Nguyen put it eloquently saying, “Vapor detection is like smelling a bouquet of flowers. However, the challenge is akin to identifying the scents of each individual flower in that bouquet. You must separate the scent of each rose, each carnation, each lily, and so on. Our goal is to develop solutions that can differentiate between vapors from different explosives. This includes detecting vapors from both conventional explosives (like TNT), but also from homemade explosives, that are more unusual and exotic.”

Additionally, S&T is studying multiple aspects of vapor itself to better understand how technology can be used to identify, categorize, and counter each component of a threat. This analysis includes how vapors move through the air and how different explosive vapors permeate through materials, such as fabrics. S&T is also developing a relevant common testing methodology, as well as mass spectrometry-based vapor detectors.

These programs, conducted in collaboration with both academia and industry, are helping drive the next generation of EVD sampling and analysis tools, which will be brought to market by industry.

Nguyen reflected, “Vapor sampling has been talked about in the trace detection world for years, but the research and the technology just wasn’t there. Until now.”

A purposefully blurry vapor sampler is the in the background (Sampler & Detector). An in focus  is a hand, wearing a latex glove, holds a small brown vial/bottle (Vapor source) and  Distance (Source to detector).
Non-contact particle/vapor sampler prototype. Photo credit: Courtesy of Pacific Northwest National Laboratory.

Understanding Through Barrier Detection

Another strategy that adversaries might use to make explosives more difficult to detect is hiding them inside seemingly innocent, everyday items. These small bulk articles can be on an individual’s body, in their carry-on bags, or in their checked luggage. This means TSOs would need to detect explosives through barriers, for instance within a bottle of liquid.
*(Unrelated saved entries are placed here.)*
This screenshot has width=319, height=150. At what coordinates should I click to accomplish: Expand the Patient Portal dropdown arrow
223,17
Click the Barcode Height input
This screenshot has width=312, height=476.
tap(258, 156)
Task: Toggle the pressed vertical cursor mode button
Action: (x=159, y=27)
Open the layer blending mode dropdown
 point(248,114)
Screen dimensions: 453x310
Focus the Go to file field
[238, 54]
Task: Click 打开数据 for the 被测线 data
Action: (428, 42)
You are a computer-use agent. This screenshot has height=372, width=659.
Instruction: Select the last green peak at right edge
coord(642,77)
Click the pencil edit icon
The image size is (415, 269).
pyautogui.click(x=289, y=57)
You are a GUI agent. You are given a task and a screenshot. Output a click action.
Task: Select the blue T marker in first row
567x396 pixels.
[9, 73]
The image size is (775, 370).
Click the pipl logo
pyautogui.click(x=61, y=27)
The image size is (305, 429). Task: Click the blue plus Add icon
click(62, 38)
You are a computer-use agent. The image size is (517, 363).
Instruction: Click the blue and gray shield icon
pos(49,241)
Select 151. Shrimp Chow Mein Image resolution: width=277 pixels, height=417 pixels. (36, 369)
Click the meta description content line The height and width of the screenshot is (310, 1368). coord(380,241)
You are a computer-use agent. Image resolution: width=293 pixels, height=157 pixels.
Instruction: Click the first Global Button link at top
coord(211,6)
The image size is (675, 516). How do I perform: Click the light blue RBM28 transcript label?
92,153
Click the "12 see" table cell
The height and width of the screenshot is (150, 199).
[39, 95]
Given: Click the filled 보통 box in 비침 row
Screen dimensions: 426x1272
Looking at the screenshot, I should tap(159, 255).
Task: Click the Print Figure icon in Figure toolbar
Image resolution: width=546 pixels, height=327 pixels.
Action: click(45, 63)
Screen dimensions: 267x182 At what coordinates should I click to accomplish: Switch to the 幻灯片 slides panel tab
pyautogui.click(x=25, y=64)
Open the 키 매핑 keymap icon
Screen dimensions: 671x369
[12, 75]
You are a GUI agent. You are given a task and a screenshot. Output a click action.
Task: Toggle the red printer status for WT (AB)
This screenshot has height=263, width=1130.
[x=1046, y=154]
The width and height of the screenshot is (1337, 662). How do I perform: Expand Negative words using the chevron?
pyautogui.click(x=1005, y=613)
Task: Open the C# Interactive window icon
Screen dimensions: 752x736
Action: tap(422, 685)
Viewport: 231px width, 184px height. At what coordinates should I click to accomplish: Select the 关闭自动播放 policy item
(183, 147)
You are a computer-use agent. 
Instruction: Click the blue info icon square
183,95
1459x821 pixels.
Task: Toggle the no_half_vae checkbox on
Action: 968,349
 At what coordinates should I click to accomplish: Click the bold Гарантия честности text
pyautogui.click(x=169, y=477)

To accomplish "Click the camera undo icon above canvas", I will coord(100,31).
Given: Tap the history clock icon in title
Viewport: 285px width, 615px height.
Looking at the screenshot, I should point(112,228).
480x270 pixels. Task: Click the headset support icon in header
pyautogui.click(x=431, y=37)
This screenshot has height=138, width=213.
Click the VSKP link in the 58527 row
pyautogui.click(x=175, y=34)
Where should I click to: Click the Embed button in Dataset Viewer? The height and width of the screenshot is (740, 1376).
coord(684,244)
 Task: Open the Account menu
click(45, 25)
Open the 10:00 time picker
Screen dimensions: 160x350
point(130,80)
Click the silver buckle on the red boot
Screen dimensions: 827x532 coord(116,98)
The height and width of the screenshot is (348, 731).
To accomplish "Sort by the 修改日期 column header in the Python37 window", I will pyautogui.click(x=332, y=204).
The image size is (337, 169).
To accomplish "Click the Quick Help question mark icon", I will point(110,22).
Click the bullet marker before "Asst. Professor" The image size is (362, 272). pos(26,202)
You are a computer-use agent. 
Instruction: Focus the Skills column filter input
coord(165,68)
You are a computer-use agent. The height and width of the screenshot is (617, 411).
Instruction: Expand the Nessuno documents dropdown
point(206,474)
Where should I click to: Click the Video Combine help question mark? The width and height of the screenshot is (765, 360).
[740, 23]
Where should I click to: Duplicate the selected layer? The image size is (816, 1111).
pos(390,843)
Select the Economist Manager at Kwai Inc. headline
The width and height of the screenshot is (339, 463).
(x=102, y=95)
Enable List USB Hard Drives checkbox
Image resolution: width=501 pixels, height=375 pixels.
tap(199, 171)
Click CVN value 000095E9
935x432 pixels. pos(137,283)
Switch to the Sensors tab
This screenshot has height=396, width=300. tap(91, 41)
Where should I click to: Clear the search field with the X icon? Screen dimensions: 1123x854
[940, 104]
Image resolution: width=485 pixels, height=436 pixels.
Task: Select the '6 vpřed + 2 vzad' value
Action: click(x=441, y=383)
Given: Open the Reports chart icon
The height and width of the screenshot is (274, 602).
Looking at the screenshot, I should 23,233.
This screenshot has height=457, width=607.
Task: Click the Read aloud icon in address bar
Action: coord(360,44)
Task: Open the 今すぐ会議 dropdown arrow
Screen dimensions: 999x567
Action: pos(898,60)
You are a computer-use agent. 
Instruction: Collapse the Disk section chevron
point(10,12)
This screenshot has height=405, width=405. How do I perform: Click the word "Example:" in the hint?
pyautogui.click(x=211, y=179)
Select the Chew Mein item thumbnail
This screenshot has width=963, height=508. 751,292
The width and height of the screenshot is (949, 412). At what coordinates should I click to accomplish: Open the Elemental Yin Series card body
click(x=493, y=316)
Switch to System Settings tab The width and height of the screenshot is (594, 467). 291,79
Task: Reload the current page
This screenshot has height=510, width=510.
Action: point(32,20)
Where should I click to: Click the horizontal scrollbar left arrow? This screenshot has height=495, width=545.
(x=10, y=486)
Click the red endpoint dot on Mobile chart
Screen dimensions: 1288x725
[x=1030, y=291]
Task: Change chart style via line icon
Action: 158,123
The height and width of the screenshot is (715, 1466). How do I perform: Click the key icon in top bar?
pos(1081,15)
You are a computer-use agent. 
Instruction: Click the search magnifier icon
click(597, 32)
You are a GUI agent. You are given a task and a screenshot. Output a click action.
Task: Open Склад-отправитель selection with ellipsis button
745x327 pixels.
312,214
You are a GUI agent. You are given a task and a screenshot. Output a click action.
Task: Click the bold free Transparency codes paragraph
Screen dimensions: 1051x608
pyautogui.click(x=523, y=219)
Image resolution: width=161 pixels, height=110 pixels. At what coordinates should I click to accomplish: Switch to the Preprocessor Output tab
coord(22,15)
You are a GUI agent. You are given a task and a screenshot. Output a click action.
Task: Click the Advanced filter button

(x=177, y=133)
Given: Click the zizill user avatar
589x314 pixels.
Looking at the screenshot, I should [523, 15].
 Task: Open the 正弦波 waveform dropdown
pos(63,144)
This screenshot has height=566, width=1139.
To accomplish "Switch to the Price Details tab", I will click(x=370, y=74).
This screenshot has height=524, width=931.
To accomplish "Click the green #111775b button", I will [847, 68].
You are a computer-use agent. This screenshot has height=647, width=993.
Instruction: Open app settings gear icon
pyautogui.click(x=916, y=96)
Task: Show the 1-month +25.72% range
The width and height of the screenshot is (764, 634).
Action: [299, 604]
When an alarm has been triggered at a checkpoint, years of scientific research spring into action. “To determine an unknown material’s composition, existing optical technologies use electromagnetic frequencies (e.g., infrared or radio frequencies) to interrogate and characterize the material. When an unknown material is inside a container, many of the existing techniques cannot penetrate through the container,” said Nguyen. “The next generation of through barrier detectors need to resolve an alarm on a suspicious item inside a container without opening it.”

The development of these advanced ETD technologies that can scan through barriers may sound like science fiction, but S&T is striving to make this science fact. Working with government and industrial labs, S&T is firing lasers at bottles to excite (or increase the energy level of) the contents inside the container. When the laser penetrates the outer surface of the bottle, it excites the contents, and they emit electromagnetic signatures. The device then collects the electromagnetic signatures and analyzes them to determine the composition of the bottle’s contents.

Nguyen added that, “Fine-tuning the new generation of through barrier detection technologies will ultimately make everyday travel more efficient and streamlined for both passengers and security officers. It will reduce the need for both the removal of goods from baggage, as well as direct-touch contact.”

Understanding the Future of ETD

NextGen ETD and S&T’s partners have already made significant advances in the identification and detection of explosive materials. Being able to differentiate benign substances from explosive material (even through barriers of different material types) is next-generation technology. The work in this field continues.  

In terms of how NextGen ETD will impact travel in the future, Nguyen said, “The vision is to get to a stage where passengers move through a checkpoint without stopping. They put their carry-on items on a conveyor belt and begin walking through a tunnel. Multiple types of non-intrusive, non-contact ETD screening are seamlessly done, automatically. If an AR is triggered, algorithms will assist with determining which type of additional testing should be performed, and it can be completed by the time the passenger finishes the tunnel. This will enhance the passenger experience while keeping everyone even safer.”